I have been picking away at this thread (pun intended) for months, and I think it is finally starting to unravel. Somewhere above i said:

> For unknown reasons, HWP seems to incorrectly decide
> that the processor is idle and spins the PLL down to
> a very low frequency.

I now believe it to be something inside the processor, but maybe not part of HWP. I think that non-hwp processors or ones with it disabled, also misdiagnose that the entire processor is idle. My evidence is both not very thorough and not currently in a presentable form, but this issue only ever occurs some short time or immediately after every core has been idle, with at least one in idle state 2. The huge difference between HWP and OS driven pstates is that the OS knows the system wasn't actually idle and HWP doesn't. Even though package C1E is disabled it behaves, perhaps, similar to be it being enabled.

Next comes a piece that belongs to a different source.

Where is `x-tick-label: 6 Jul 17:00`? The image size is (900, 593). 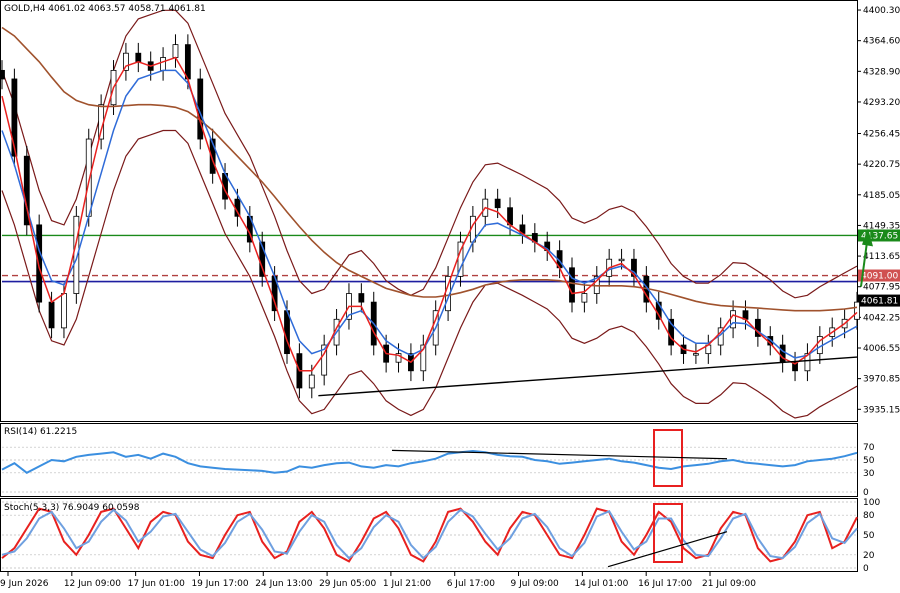
x-tick-label: 6 Jul 17:00 is located at coordinates (472, 584).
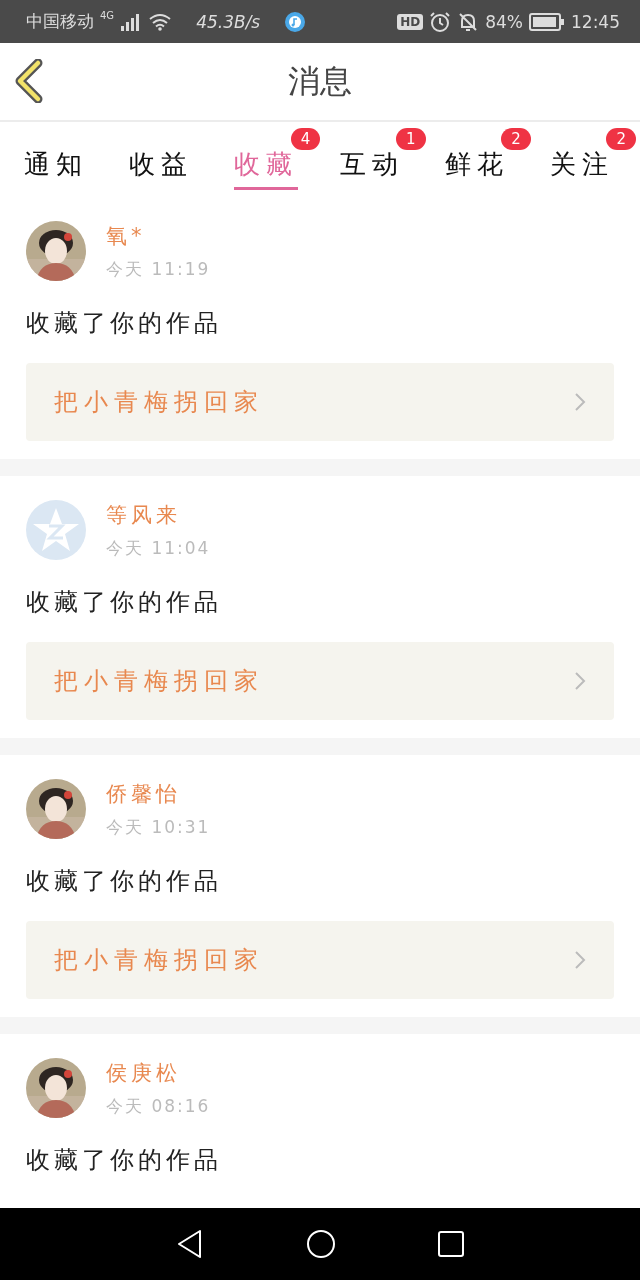  What do you see at coordinates (504, 22) in the screenshot?
I see `battery-percent: 84%` at bounding box center [504, 22].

There is some small timing window where this really screws up. Mostly is works fine, and either the CPU frequency doesn't even ramp down at all, or it recovers quickly, within about 120 uSec.

And as far as I know, it exits the idle state O.K. but it takes an incredibly long time for HWP to ramp up the CPU frequency again. Meanwhile, any non-HWP approach doesn't drop the pstate request to minimum nor re-start any sluggish ramp up.

Now, this issue is rare and would be extremely difficult to diagnose appearing as occasional glitches, i.e. a frame rate drop in a game, dropped data, unbelievably long latency is any kind of performance is required. I consider this issue to be of the utmost importance.